Māori communicated over distance in early New Zealand by means of gongs, horns, smoke and even ‘human semaphore’ – gestures and stances. After European settlement, electro-mechanical telegraph devices invented in Britain and the United States were used.
Brief messages were translated into Morse code and tapped into the telegraph network, arriving at the telegraph office closest to their destination. The code was then returned to written form and carried by a telegraph messenger to its recipient.
The national network
New Zealand’s first telegraph line – between Lyttelton and Christchurch – was set up by the Canterbury provincial government in 1862. By 1865 the southern telegraph line extended from Invercargill, via Dunedin and Christchurch, to the Hurunui river in North Canterbury.

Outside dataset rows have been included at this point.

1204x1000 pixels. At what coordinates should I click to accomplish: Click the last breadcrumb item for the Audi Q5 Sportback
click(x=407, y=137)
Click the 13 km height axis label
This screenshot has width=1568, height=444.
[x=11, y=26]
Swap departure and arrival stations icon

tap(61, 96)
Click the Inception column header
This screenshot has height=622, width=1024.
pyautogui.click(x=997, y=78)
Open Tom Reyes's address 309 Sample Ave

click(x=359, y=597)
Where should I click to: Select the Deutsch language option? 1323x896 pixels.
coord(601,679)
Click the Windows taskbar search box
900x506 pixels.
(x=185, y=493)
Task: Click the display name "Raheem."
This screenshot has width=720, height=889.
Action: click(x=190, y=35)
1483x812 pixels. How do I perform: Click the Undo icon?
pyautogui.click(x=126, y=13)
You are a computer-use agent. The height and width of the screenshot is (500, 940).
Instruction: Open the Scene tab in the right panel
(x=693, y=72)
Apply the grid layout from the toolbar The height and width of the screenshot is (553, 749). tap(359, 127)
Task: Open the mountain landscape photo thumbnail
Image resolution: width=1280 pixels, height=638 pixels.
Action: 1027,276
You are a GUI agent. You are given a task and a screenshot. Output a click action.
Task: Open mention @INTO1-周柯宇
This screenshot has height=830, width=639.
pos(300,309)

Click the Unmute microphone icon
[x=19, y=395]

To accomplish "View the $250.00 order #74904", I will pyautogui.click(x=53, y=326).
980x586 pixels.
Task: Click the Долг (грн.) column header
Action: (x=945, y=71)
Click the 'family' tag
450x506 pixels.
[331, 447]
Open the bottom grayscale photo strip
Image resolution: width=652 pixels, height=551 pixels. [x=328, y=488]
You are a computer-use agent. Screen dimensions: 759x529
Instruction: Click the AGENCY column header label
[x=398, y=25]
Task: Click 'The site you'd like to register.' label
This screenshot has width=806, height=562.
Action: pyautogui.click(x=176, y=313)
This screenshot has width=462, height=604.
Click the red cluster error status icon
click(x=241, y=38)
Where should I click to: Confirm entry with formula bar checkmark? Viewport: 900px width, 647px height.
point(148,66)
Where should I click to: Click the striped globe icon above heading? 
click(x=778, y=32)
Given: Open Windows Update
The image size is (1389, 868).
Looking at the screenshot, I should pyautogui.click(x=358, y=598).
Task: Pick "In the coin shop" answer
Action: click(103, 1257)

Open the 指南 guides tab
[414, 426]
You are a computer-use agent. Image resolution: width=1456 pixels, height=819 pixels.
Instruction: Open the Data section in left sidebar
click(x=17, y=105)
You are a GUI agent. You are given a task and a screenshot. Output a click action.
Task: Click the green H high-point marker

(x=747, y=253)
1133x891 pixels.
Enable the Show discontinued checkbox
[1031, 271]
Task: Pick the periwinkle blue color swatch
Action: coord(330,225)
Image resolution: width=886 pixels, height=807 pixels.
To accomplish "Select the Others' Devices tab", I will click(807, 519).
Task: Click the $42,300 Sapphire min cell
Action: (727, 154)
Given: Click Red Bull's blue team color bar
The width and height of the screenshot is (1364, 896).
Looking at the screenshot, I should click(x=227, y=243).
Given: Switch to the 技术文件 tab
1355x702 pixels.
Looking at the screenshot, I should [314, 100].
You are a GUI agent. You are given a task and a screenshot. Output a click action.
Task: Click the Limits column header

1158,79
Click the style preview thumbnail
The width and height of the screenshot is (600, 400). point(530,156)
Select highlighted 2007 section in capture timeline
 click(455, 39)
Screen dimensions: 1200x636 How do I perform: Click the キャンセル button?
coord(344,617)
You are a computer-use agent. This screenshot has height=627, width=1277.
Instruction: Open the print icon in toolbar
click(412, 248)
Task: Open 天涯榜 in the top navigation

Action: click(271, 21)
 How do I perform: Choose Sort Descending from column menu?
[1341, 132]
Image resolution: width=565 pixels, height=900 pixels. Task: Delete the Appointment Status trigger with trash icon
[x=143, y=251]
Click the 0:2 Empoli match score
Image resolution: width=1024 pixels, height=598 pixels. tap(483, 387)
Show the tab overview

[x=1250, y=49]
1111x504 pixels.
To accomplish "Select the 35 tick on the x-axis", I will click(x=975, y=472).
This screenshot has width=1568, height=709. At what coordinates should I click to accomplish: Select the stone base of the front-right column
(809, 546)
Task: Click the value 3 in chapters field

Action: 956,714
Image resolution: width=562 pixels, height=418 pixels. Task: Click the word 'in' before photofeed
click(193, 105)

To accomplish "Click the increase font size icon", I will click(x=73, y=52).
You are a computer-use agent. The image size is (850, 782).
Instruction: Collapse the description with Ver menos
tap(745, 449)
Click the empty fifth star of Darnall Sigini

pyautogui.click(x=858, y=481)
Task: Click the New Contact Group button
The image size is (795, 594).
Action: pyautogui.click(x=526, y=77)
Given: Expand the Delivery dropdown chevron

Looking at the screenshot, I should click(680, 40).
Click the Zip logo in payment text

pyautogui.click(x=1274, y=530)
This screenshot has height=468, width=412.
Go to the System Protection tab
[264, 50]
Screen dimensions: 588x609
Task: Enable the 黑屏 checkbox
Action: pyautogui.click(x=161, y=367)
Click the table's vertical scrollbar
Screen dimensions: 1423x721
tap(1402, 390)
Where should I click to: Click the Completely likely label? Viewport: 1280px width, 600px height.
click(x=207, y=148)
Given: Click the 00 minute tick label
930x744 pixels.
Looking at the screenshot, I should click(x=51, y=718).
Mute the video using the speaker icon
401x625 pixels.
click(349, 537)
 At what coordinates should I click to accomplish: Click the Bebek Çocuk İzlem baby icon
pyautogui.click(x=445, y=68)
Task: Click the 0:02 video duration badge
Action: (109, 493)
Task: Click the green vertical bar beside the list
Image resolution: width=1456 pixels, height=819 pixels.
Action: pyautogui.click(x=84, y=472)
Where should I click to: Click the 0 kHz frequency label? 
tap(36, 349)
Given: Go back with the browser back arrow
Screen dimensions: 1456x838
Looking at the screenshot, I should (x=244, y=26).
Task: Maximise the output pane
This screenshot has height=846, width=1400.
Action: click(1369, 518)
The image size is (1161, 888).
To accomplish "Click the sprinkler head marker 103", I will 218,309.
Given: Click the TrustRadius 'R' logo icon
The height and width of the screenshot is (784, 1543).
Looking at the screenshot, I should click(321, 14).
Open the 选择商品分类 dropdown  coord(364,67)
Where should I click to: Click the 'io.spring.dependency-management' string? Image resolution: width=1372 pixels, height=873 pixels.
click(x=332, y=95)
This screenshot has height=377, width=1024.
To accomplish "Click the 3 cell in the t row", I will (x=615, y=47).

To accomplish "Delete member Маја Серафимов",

In 1866 the link across Cook Strait was laid. Development of the North Island network was delayed by opposition from hostile Māori. The Wellington–Auckland line was not fully operational until 1872. With the help of sympathetic Māori and the use of military redoubts, a route through Napier, Taupō and Tauranga was used.
It was a near disaster when the telegraph cable being laid across Cook Strait in 1866 fouled. A huge knot of rope tangled in the cable-laying drum. Wheels broke, and pieces flew into the air and thundered down on the deck.
In February 1876 the Eastern Extension Company laid cable between La Perouse, New South Wales and Wakapuaka near Nelson. The New South Wales and New Zealand governments subsidised the cost. Connections overland via Adelaide and Darwin, and undersea via Java and Suez, allowed telegraphic contact with London the same year.
Cost to the consumer
At first telegrams to London cost 15 shillings per word (around $100 in 2009 terms), and those to Australia cost 1s. 6d. Most telegraph use was by government officials and businesses.
From the 1870s telegram rates came down as technology and service improved. The ‘shilling telegram’ (for 10 words, irrespective of distance within New Zealand) arrived in 1870, and dropped to sixpence by 1896. Slow or urgent telegrams at half or double rates respectively also became available.
Rate of use
In 1865 some nine telegraph stations (mainly in the South Island) sent almost 100,000 messages. During the prosperous Liberal government years, traffic had grown from 1.96 million messages (excluding non-paid ones and cables) from 145 stations in 1890, to 8.5 million from 300 stations in 1910.
Overseas cables further swelled the colony’s telegraph traffic, and messages to and from overseas grew eightfold to 120,000 between 1880 and 1910.